Nov

21

Capitalism rests in an energetic sense on one and only one assumption: that the total useful energy surplus keeps going up for a fixed amount of input (either energetic or monetary). This hasn't been true now for a while.

Kim Zussman adds:

To Tyler's point, the attached chart plots annual change in hourly output (blue), and annual change in unit labor cost (red), 1970-2009. Recession-era peak/valley years are noted adjacent to their respective peaks and valleys.

Over the past 40 years, the general trend has been a lower rate of increase in cost of labor and increasing hourly output, with a marked transformation after about 1982 (coinciding with the inception of the great bull market in stocks). Another change was the nature of recessions: The recessions of 74, 80, and 82 were associated with large jumps in labor costs and declines in hourly output. 1990 exhibited this pattern as well, though with much smaller magnitude. However the recessions of 02 and (thus far) 09 go the opposite direction; decline in labor costs and increase in hourly output.

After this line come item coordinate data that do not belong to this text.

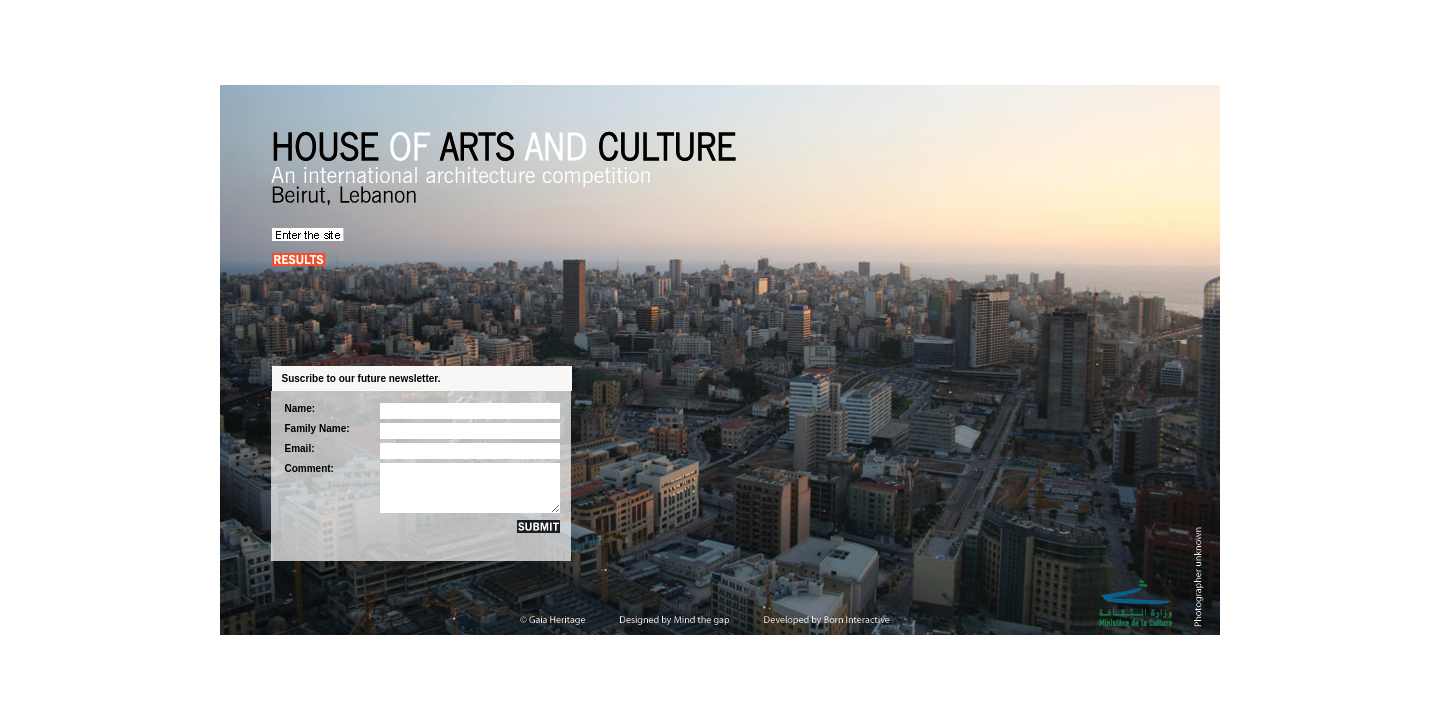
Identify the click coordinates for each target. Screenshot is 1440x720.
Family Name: (317, 428)
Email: (300, 448)
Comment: (309, 468)
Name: (300, 408)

Perhaps some of this change is due to decreased unionization of labor.

Tyler McClellan replies: 

Wel,l basic economic theory, Marxist, Hayekian, Ricardian, are all in agreement that rich countries should benefit from explosive growth in poorer countries even if they are becoming relatively poorer due to comparative advantage. And in that vain all list members can rest assured that global energy use ( of exclusively fossil fuels even) has been going up very evenly per capita even as the population has exploded.